(INFORMATION)
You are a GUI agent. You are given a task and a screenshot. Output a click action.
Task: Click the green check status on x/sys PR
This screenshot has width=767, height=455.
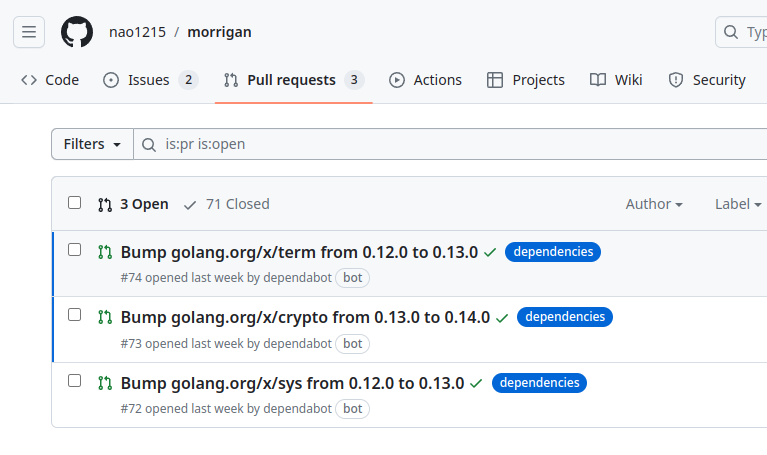coord(476,383)
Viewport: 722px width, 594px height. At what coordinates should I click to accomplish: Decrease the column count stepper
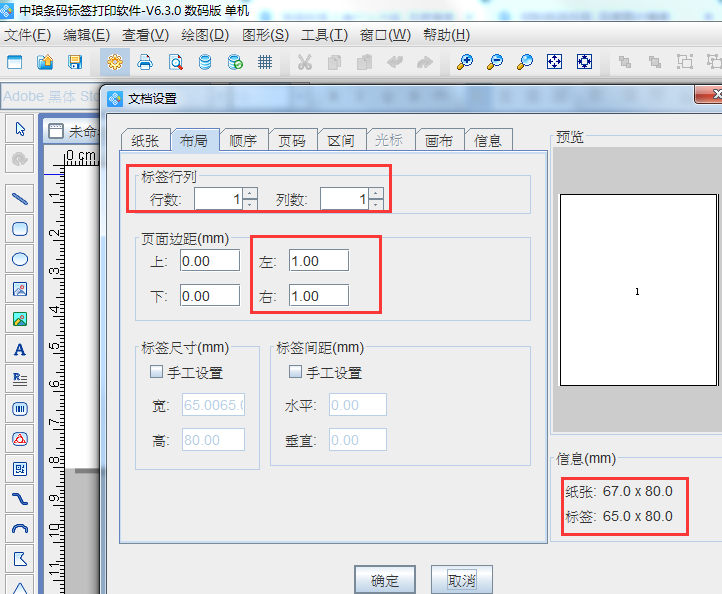click(376, 205)
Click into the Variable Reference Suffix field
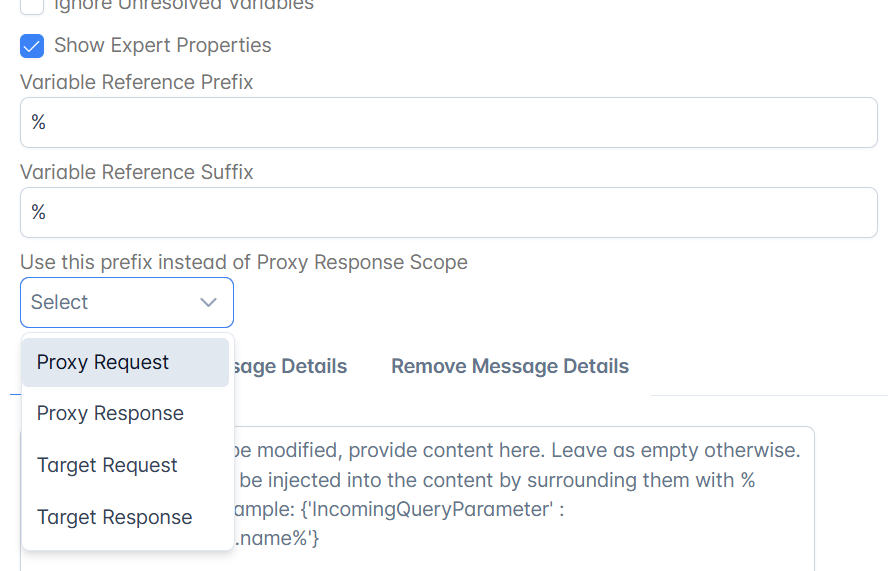Image resolution: width=895 pixels, height=571 pixels. coord(449,212)
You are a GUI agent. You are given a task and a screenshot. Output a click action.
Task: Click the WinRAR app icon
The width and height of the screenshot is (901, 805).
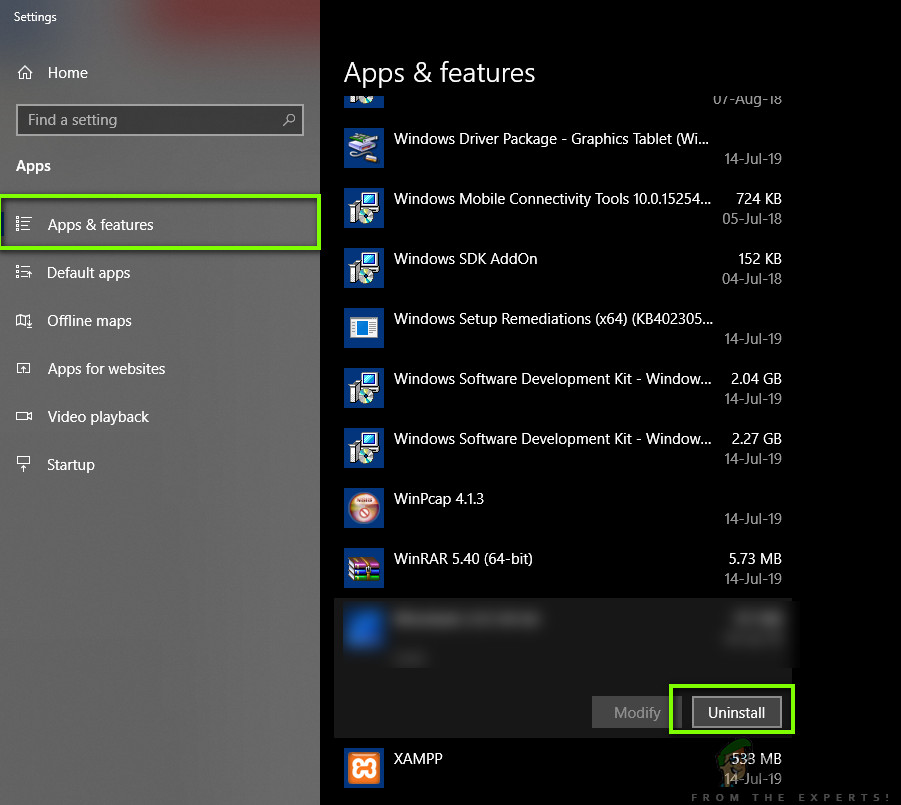[x=363, y=567]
(End INFORMATION)
EXERCISE DIRECTIONS -> Beginning with the line that holds "Click into the" and ending with the last line of the material above, extract every line exactly, pictures excluded.

SOLUTION TO THIS TASK ->
Click into the Variable Reference Suffix field
Image resolution: width=895 pixels, height=571 pixels. coord(449,212)
You are a GUI agent. You are given a task and a screenshot. Output a click action.
Task: Click the WinRAR app icon
The width and height of the screenshot is (901, 805).
[x=363, y=567]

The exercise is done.